TrunkSpace: “Signed, Sealed, Delivered” must have been a welcome change when it came along in 2014?
Lowe: Huge change for me. When I auditioned for that, they sent me the sides and I called my agent and said, “You sent me the wrong sides.” He said, “No, no, they’re going to see you for this.” I was like, “No, they’re not. What? I’m not going to book this. This is not right for me.” (Laughter) And then they asked me to come back and I started laughing. I remember being in the room looking around at all of these girls, really nervous, and trying to get the part and I was like, “I don’t care. I’m not getting this.”

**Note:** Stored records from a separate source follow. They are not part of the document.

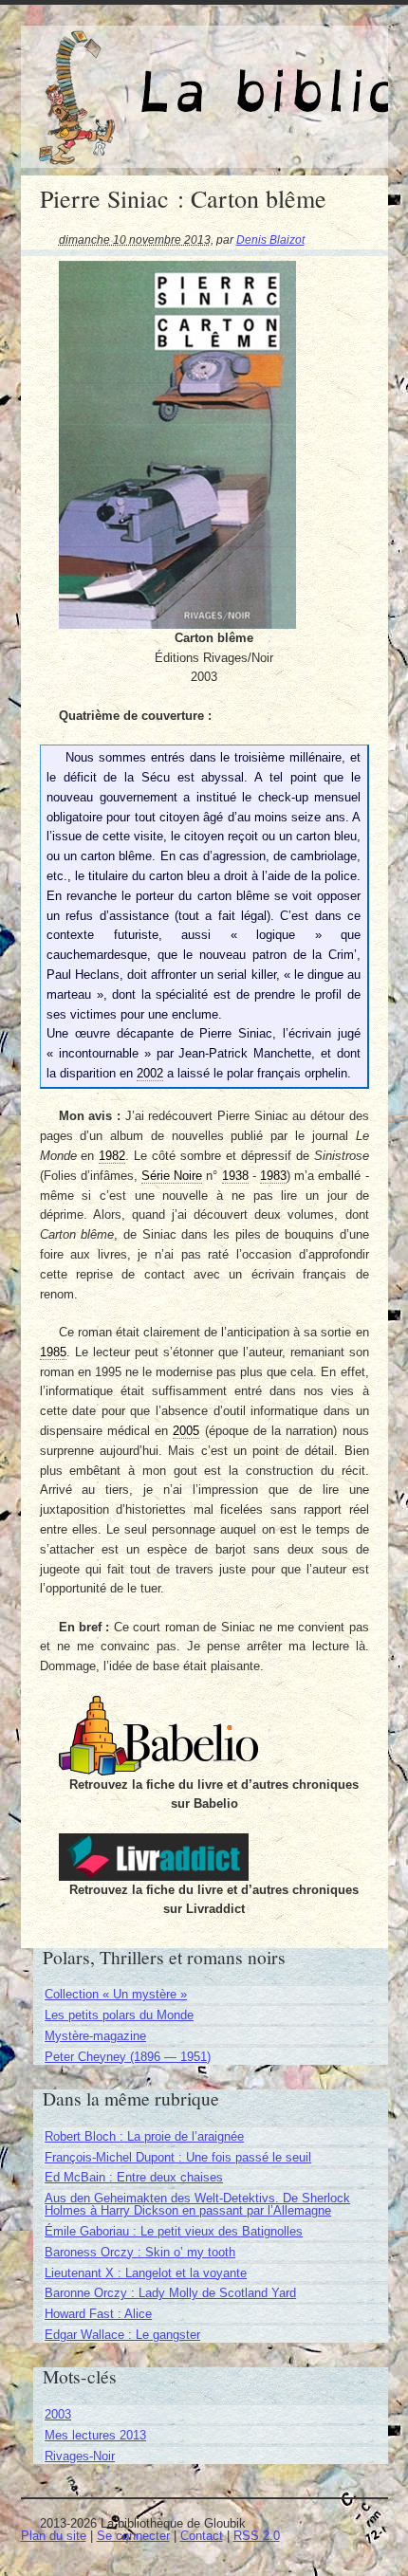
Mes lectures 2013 (95, 2435)
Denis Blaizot (270, 239)
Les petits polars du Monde (119, 2015)
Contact (201, 2536)
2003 (58, 2414)
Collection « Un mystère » (116, 1994)
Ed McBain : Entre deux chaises (134, 2177)
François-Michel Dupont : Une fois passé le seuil (178, 2157)
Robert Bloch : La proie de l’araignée (144, 2136)
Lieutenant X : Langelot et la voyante (146, 2273)
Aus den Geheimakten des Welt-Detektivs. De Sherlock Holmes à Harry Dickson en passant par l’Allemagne (197, 2204)
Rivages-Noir (80, 2456)
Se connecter (133, 2536)
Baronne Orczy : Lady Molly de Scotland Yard (170, 2293)
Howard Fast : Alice (98, 2314)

I had no idea who Martha (Williamson) was. I had no idea what kind of resume she had. I had no idea about any of it, so it was good because I went in there with no… I remember performing the character of Rita for my girlfriend, who was also auditioning for it as well, and she said to me, “Are you going to do it like that?” (Laughter) I was like, “I don’t know, but this is just how I see that character.” She was like, “Oh, okay. That’s not a choice that I would’ve made.” (Laughter) I had the offer that night.

TrunkSpace: We recently read how Hallmark Movies & Mysteries is one of the few networks that is actually growing its audience, which is really fascinating. As television continues to go down a gritty, dark path, the growth is evidence that many people want to feel good when the credits roll.
Lowe: Yes. I’m a strong believer in that light always overcomes the dark, but you need the dark in order to have light, right? Sometimes the pendulum swings and then we need a wake-up call and a reminder that in order to keep that light going we got to keep fighting for it. You can’t just be complacent and you can’t just hope somebody else is going to take care of it. I think our show offers that to people. I’ve never been on a show like this where the fans are genuinely thanking me for getting them through chemo treatments or losses of family members. There’s not a lot I can do, but if I can inspire, then that makes me so happy.

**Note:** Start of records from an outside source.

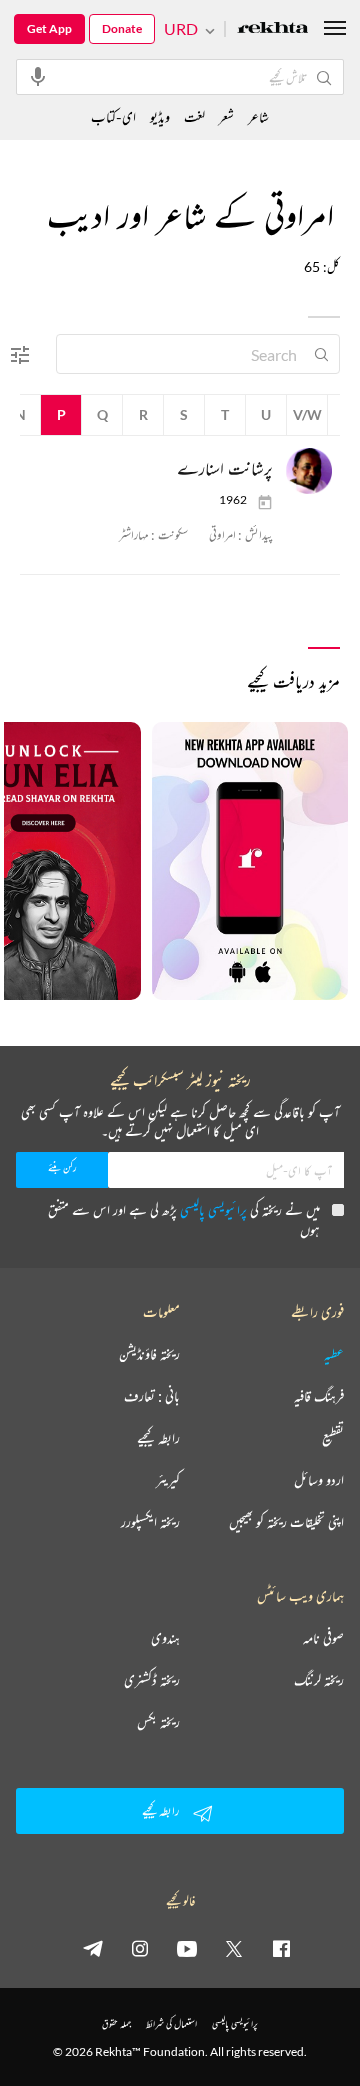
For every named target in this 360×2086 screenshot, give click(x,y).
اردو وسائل (319, 1480)
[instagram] (140, 1948)
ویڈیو (160, 116)
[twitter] (234, 1948)
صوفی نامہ (323, 1638)
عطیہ (334, 1354)
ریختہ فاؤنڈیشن (149, 1354)
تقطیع (333, 1438)
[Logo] (273, 29)
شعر (226, 116)
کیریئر (168, 1480)
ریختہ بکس (158, 1722)
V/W (307, 414)
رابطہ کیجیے (158, 1438)
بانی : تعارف (152, 1396)
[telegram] (93, 1948)
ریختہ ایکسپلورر (150, 1522)
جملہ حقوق (116, 2023)
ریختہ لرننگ (319, 1680)
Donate (122, 28)
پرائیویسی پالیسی (213, 1209)
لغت (194, 116)
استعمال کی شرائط (171, 2023)
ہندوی (165, 1638)
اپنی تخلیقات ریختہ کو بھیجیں (286, 1522)
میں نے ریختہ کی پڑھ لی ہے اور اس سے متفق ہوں (184, 1219)
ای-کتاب (113, 116)
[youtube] (187, 1948)
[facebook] (281, 1948)
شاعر (258, 116)
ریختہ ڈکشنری (152, 1680)
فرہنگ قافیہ (319, 1396)
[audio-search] (38, 76)
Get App (49, 28)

I always used to joke when we first started the show, because I was a huge “Dexter” fan. “You watch an episode of ‘Dexter’ and then you watch our show before you go to bed.” You’re like, “Oh my god!” and then you’re like, “Okay, everything’s going to be fine.” (Laughter)

You need to remind yourself that, yes, the world is chaotic at the moment, but there’s so much good. The average person, your next door neighbor and the people around you, the majority are good and want the best for people, so I like that our show is a reminder of that.

Signed, Sealed, Delivered: Home Again Photo: Kristin Booth, Eric Mabius, Crystal Lowe, Geoff Gustafson Credit: Copyright 2017 Crown Media United States LLC/Photographer: David Owen Strongman

TrunkSpace: From a performance standpoint, what has the journey been like for you in terms of exploring the character, because the project started as a series and then transitioned into an ongoing film franchise? Does the journey change at all in that regard, seeing your character’s arc from the perspective of a series to a two hour film?
Lowe: Yeah, it does because when you’re doing a show like ours, because there’s an A storyline, which of course is the POstables, and there’s a B storyline, which is the letter, you don’t have a lot of time to tell an entire letter story and propel the POstables. You can push them forward, but you don’t have a lot of time to push them forward. At first I was like, “What? The two hour format? No, I love the series!” And then we did the two hour format and I was like, “Oh, actually Rita and Norman get to really grow. We actually get journeys through this.” That would’ve maybe taken five episodes, which I now get to do in one movie. As an actor I get to make bigger leaps and bounds, which is awesome for me. I love that.

TrunkSpace: Even though it’s a film, does the process still feel like you’re shooting individual episodes just because of the episodic nature of it?
Lowe: Yeah, it does – like a two hour episode. They’re movies and they’re standalone and you can tune in and pretty much understand what’s going on, but to me it’s almost like the British version of television. It’s like a miniseries. You just get more time with it, which I think works for our show and Martha’s writing because her writing is so full. It’s so nuanced. It’s hard for me now when I get auditions or scripts because I’ve been working with good writing for a really long time, so if it’s not good writing, I know. (Laughter) There are lots of layers in there all of the time and the two hour format gives her the opportunity to really put those layers in and allow people to watch them over and over again and find them, like reading a book.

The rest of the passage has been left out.